Document section:
+ + + + +

However, that said, Koshling used some interestingly difficult to follow programming for that stuff. I might be able to find something wrong but I don't currently understand his method very well. Also too, I'm strongly of the opinion now that we should just not allow Useable Mountains to be off at all in C2C as it messes with the intended benefits of too many early units, Llama and Mule units in particular. What are they for if not for being able to traverse peaks early? Especially the combat ones - just weaker versions of other mounted units if you take that away.

BTW, @anyone who cares... possibly DH: The Peruvian worker... shouldn't that special unit be able to enter peaks as well as be able to build the geoglyphs?
 
BTW, @anyone who cares... possibly DH: The Peruvian worker... shouldn't that special unit be able to enter peaks as well as be able to build the geoglyphs?

That suggests that you have not played for awhile, there should be no Peruvian worker anymore as I have changed them, there were two, to be a promotion on all workers instead. I felt that the benefit and ability to build the specific improvements "geoglyphs" for one and "Mountain Village" (formally Machu Picchu) should be available to all your workers if you build the specific wonder.

The mountain stuff may still be around as we need to discuss a bit on what we want from improvements in the mountains. In which case that worker does not need to have a special ability to enter mountains because you need Mountaineering to get it anyway which means all units can enter mountains.
 
In my current game something has gone very wrong, almost all my city guard units seem to have infinite exp. Every time I upgrade them I can add the newest crime fighting or investigation promotion to the unit. Many of them are saying I have used 16 of the 5 exp. I'll see if I can post a screen shot and save when I get back later.
 
Originally Posted by strategyonly View Post
Something is kind of fishy here, i have all these units on AUTO-KILL, and they are just staying around MY territory??
This came up on the 'list' but I'm putting it at the end of the queue because it really is quite low on the priority level compared to other issues needing to be addressed.
Again bumping to the back of the list due to low priority in relationship to crashes and the restructuring of the AI split. This can be addressed later as I review some AI issues on hunters, which does need to happen soon I know.

The fact that I've reached where I started bumping some issues to the end of the debug queue means I've caught up to almost all issues except a few isolated crashes since then and the big AI split restructure so that important save breaker is coming up very soon now.

I've also figured out how I'm going to address the graphic crashes. Hopefully. It'll take a long time to sort out but I think I can do it.
 
That suggests that you have not played for awhile, there should be no Peruvian worker anymore as I have changed them, there were two, to be a promotion on all workers instead. I felt that the benefit and ability to build the specific improvements "geoglyphs" for one and "Mountain Village" (formally Machu Picchu) should be available to all your workers if you build the specific wonder.

+ + + + +

Exercise task a:
Quote the listing below word for word, with the pictures left out.

+ + + + +

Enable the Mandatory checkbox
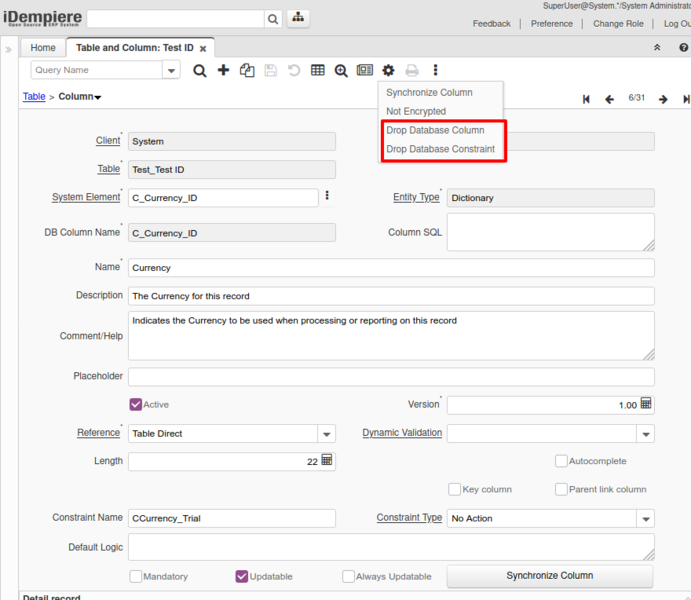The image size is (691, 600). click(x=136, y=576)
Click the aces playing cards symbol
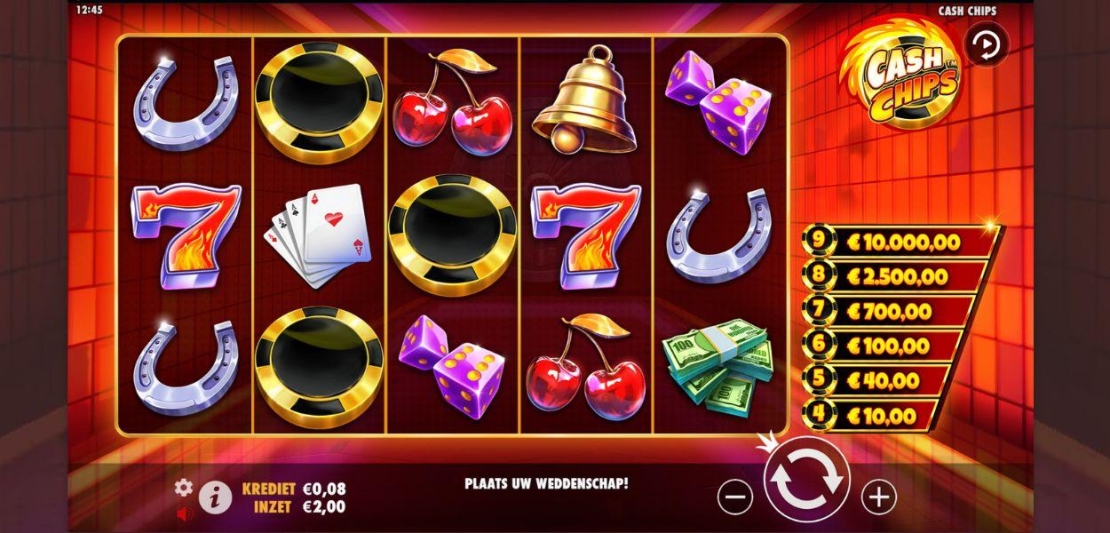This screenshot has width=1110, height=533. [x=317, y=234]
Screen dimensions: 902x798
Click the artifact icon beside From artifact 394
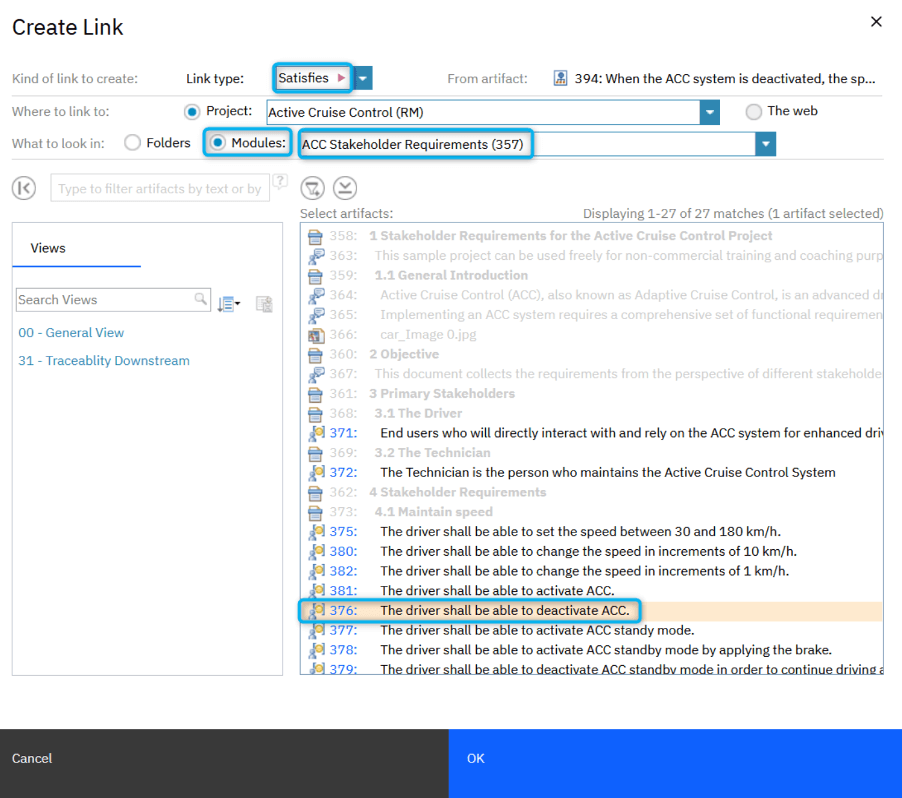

+ + + + +

Exercise task b:
Print the forum discussion verbatim, everything from "In my current" down to "around MY territory??".

Exercise output a:
Enable the Mandatory checkbox
The image size is (691, 600). click(x=136, y=576)
Click the aces playing cards symbol
This screenshot has width=1110, height=533. [x=317, y=234]
Screen dimensions: 902x798
Click the artifact icon beside From artifact 394

Exercise output b:
In my current game something has gone very wrong, almost all my city guard units seem to have infinite exp. Every time I upgrade them I can add the newest crime fighting or investigation promotion to the unit. Many of them are saying I have used 16 of the 5 exp. I'll see if I can post a screen shot and save when I get back later.
 
Originally Posted by strategyonly View Post
Something is kind of fishy here, i have all these units on AUTO-KILL, and they are just staying around MY territory??